* What you need to do
Take the entries that follow and return exactly the lines from the one holding "Instruction: Enable the 防盗 feature toggle" through the one holding "Task: Switch to the Formules ribbon tab", both included. Nothing else is needed.

--- Extracted data Enclosed Below ---

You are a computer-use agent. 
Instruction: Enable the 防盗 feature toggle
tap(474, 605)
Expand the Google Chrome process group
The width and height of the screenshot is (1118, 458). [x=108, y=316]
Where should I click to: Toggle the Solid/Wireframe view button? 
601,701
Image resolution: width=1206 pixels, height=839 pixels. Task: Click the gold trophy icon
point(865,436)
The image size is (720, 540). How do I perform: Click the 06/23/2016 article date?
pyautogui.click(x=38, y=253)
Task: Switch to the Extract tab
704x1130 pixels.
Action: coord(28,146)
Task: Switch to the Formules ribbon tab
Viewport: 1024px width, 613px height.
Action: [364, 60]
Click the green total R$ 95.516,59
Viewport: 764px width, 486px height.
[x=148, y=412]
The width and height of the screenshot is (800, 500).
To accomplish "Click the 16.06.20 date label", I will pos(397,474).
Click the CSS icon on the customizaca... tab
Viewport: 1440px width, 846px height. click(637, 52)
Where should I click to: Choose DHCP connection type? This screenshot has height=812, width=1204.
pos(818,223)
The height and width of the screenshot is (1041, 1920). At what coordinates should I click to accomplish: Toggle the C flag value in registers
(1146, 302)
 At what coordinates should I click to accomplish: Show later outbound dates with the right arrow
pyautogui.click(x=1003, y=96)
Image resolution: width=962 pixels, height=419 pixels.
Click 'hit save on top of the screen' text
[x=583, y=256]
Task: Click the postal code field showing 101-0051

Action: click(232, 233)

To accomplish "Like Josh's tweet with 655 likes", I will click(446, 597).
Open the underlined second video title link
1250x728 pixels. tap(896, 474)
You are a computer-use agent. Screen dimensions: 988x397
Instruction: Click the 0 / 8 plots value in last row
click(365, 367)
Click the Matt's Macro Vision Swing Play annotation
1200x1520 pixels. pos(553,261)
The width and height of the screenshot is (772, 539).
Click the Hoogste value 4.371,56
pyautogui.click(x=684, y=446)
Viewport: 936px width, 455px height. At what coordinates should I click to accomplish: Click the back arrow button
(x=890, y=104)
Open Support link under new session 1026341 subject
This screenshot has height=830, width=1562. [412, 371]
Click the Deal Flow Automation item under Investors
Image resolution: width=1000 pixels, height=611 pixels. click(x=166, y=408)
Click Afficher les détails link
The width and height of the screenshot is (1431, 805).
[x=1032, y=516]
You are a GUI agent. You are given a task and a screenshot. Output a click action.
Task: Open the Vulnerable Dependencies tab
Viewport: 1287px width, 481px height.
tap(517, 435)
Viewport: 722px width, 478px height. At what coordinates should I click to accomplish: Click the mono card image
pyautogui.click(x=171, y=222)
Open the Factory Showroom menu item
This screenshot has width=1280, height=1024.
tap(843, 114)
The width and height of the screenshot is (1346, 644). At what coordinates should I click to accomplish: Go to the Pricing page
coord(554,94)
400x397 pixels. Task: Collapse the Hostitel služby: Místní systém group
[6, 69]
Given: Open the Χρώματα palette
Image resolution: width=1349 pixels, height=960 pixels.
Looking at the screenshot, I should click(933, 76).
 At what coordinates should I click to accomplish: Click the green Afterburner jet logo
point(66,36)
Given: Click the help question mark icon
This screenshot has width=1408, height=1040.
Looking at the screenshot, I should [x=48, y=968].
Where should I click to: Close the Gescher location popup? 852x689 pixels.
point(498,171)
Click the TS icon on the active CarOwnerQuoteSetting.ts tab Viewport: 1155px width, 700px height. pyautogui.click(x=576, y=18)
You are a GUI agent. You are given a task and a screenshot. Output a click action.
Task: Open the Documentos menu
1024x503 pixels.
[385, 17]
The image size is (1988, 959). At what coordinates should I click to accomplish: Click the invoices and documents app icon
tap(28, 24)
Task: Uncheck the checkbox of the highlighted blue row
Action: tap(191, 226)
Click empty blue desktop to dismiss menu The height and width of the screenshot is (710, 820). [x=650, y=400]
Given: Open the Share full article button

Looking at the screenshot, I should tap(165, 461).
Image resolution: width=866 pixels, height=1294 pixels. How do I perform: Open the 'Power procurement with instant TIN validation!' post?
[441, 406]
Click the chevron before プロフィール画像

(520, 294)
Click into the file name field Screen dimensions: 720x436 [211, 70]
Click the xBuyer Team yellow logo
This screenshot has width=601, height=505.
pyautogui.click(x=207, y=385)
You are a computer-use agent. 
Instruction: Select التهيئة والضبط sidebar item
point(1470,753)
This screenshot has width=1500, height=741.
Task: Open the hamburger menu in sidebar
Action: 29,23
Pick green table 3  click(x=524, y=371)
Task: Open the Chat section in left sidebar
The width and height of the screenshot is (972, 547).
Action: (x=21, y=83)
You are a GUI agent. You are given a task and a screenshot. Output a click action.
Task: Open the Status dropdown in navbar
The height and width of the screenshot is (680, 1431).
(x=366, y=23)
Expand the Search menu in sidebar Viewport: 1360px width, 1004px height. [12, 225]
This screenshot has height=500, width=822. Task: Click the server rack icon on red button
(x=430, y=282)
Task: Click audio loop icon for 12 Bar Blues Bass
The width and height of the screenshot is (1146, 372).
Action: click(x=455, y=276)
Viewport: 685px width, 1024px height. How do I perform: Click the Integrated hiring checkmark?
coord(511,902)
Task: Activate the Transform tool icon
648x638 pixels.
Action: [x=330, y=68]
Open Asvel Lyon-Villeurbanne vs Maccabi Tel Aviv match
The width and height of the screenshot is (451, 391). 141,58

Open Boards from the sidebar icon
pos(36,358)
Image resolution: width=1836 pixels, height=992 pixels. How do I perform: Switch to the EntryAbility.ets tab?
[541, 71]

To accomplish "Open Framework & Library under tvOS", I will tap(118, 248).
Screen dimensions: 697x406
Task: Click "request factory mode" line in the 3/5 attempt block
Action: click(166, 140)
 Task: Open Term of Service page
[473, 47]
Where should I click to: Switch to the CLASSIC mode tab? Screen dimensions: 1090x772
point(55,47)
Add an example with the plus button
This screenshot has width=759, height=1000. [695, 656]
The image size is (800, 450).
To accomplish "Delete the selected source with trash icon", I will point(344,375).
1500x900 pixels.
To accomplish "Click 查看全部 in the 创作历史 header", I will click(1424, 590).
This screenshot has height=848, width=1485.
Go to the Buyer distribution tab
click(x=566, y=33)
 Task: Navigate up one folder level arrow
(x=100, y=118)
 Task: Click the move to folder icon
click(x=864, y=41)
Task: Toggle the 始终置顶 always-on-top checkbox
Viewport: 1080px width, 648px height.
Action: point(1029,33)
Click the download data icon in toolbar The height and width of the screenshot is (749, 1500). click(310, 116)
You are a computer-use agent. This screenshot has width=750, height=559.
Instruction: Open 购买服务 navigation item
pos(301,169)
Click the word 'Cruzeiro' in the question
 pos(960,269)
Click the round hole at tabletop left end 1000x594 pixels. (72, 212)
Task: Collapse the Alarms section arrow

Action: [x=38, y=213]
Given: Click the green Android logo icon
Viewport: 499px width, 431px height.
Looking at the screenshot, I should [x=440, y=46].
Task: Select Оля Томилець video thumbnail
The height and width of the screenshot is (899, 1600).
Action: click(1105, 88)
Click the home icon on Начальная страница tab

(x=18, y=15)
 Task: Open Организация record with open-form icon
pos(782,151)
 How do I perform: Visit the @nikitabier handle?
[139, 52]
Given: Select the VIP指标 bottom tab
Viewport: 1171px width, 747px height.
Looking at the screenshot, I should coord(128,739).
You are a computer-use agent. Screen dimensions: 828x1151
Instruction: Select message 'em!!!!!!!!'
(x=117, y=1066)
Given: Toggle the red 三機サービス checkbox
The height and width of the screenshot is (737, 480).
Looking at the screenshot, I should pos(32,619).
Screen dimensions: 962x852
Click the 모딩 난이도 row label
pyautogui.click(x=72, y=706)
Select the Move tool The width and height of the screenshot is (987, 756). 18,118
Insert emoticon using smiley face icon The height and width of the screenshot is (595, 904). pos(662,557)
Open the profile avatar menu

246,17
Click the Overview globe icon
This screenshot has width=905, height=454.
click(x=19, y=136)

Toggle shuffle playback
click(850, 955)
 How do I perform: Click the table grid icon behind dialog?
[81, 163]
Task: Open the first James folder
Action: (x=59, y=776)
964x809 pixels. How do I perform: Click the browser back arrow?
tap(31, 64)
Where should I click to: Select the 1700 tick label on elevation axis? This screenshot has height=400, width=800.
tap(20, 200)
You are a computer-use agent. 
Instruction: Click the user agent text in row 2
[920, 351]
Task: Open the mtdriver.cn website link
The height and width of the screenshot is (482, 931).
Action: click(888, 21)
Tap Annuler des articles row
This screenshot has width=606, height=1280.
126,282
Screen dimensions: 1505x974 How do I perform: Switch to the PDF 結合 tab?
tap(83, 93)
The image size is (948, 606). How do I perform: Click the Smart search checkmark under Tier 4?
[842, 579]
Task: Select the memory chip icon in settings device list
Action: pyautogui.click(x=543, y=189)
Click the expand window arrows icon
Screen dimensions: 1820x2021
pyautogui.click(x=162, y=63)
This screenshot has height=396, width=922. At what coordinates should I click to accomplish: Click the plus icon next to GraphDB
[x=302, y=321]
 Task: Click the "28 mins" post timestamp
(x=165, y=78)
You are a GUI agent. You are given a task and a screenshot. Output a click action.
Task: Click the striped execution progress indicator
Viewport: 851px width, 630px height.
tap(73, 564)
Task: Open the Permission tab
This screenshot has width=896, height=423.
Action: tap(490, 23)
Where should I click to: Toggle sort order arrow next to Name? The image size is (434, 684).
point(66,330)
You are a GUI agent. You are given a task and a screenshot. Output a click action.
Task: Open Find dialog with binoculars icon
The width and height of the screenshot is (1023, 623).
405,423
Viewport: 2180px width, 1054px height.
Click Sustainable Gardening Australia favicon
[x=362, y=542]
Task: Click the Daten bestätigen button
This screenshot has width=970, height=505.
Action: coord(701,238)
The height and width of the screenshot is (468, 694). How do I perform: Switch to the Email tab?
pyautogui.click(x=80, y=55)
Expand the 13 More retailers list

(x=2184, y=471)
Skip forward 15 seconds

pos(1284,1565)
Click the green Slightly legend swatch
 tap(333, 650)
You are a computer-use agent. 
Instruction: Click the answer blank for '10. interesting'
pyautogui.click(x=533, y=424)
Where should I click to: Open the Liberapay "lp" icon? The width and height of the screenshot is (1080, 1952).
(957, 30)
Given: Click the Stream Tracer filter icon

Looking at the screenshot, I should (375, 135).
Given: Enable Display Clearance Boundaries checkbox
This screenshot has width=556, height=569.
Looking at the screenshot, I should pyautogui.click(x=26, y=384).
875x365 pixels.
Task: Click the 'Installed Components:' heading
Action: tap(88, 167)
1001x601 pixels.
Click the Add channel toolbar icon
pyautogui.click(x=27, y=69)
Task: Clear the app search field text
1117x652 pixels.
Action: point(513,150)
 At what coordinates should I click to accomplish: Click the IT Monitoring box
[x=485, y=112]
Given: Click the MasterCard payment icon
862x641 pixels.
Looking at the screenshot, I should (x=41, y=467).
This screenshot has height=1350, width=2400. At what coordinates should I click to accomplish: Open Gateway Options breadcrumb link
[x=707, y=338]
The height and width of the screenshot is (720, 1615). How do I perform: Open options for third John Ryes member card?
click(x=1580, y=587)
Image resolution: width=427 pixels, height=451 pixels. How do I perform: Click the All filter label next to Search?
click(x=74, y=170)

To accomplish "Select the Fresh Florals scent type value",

--- End of Enclosed Extracted data ---

* Answer box
Instruction: Enable the 防盗 feature toggle
tap(474, 605)
Expand the Google Chrome process group
The width and height of the screenshot is (1118, 458). [x=108, y=316]
Where should I click to: Toggle the Solid/Wireframe view button? 
601,701
Image resolution: width=1206 pixels, height=839 pixels. Task: Click the gold trophy icon
point(865,436)
The image size is (720, 540). How do I perform: Click the 06/23/2016 article date?
pyautogui.click(x=38, y=253)
Task: Switch to the Extract tab
704x1130 pixels.
Action: coord(28,146)
Task: Switch to the Formules ribbon tab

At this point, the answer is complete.